En 2017, plus de 6 000 Tunisiens ont débarqué illégalement en Italie. Parmi eux, 700 jeunes du village minier de Redeyef, dans l’intérieur du pays.
Hedi Labet rêvait du grand large, de l’Italie, de la France, de l’Europe. Partir loin de cette steppe caillouteuse de la Tunisie intérieure, son pays à lui, qui, dit-il, « tue l’ambition ». S’évader de son bourg de Redeyef, tout près de la frontière algérienne, où l’industrie vieillissante du phosphate ne suffit plus à nourrir son monde, attisant la détresse sociale dans toute la région minière de Gafsa. « Rien ne m’encourage à rester ici », grince le jeune homme qui, comme tant d’autres, a songé à partir – avant d’abandonner.
Il est gringalet, Hedi, si frêle dans son jean, si gauche en apparence avec ses grosses lunettes sur le nez, mais la traversée de la Méditerranée ne l’effrayait pas. Pourquoi pas lui ? Tant de ses amis, ces jeunes désœuvrés de Redeyef, ont déjà tenté l’aventure et l’ont parfois réussie. Le phénomène est troublant : l’émigration clandestine des jeunes vers l’Italie, porte d’entrée de l’Europe, a littéralement explosé en 2017. Le nombre de Tunisiens arrivés illégalement sur la péninsule a atteint 6 150 personnes, soit 7,5 fois plus qu’en 2016. Si les routes maritimes peuvent varier – certains Tunisiens partent de Libye –, ces migrants sont arrivés pour l’essentiel de Tunisie même, d’où ont embarqué 5 900 illégaux ayant accosté en Italie. Parmi eux s’est glissée une petite minorité (moins de 10 %) d’Africains subsahariens.[…]
La courbe avait ensuite chuté, mais voilà qu’elle s’envole à nouveau. Depuis le début de 2018, les Tunisiens sont même la deuxième nationalité, après les Erythréens, à débarquer en Italie, alors qu’ils se situaient au huitième rang en 2017. Une telle poussée migratoire en dit long sur la désespérance sociale qui frappe la jeunesse de la Tunisie intérieure, celle-là même qui avait déclenché la révolution de 2011 à l’origine d’une transition démocratique unique dans le monde arabo-musulman. […]
A chaque période de vacances d’été, c’est la même tentation : les retours des émigrés de France ou d’ailleurs, le temps des retrouvailles avec la famille et les amis restés au « bled », suscitent de nouvelles vocations au départ. « Quand on voit leur niveau de vie, comparé à notre précarité ici, cela nous encourage à tenter notre chance », glisse un jeune de Redeyef.
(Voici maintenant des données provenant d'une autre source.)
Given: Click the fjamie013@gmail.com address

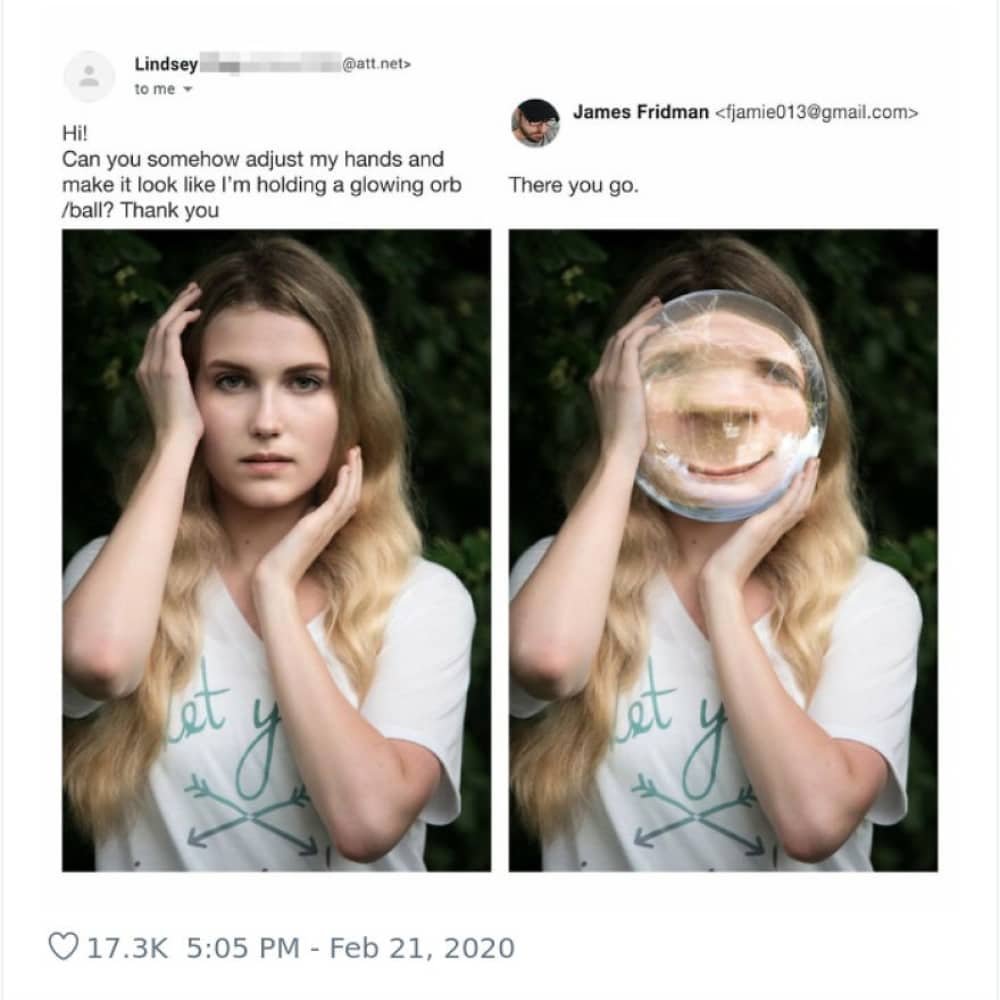Looking at the screenshot, I should 816,113.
Hamza Taleb, lui, avait une motivation supplémentaire pour partir : il était tombé amoureux d’une Tunisienne de Nantes croisée à Redeyef l’été 2017. « J’étais prêt à prendre tous les risques pour la retrouver », avoue–t-il.
Au large de Sfax, le chalutier sur lequel il avait embarqué aux côtés d’une soixantaine de candidats à la traversée n’a pas eu de difficultés à s’éloigner du littoral tunisien. « Un bâtiment de la garde nationale nous a aperçus de loin, se souvient Hamza, mais il n’a pas cherché à nous bloquer. »[…]
La corruption joue certes son rôle. De nombreux candidats au départ racontent avoir glissé des billets à des fonctionnaires. Mais, au-delà des pots-de-vin, la volonté de l’Etat de faire barrage est-elle aussi nette que les discours officiels le prétendent ? La rumeur court, insistante chez les observateurs de ce rebond migratoire : certaines autorités fermeraient les yeux, car la vague de départs permet objectivement de désamorcer la bombe sociale que représente la jeunesse au chômage dans la Tunisie intérieure.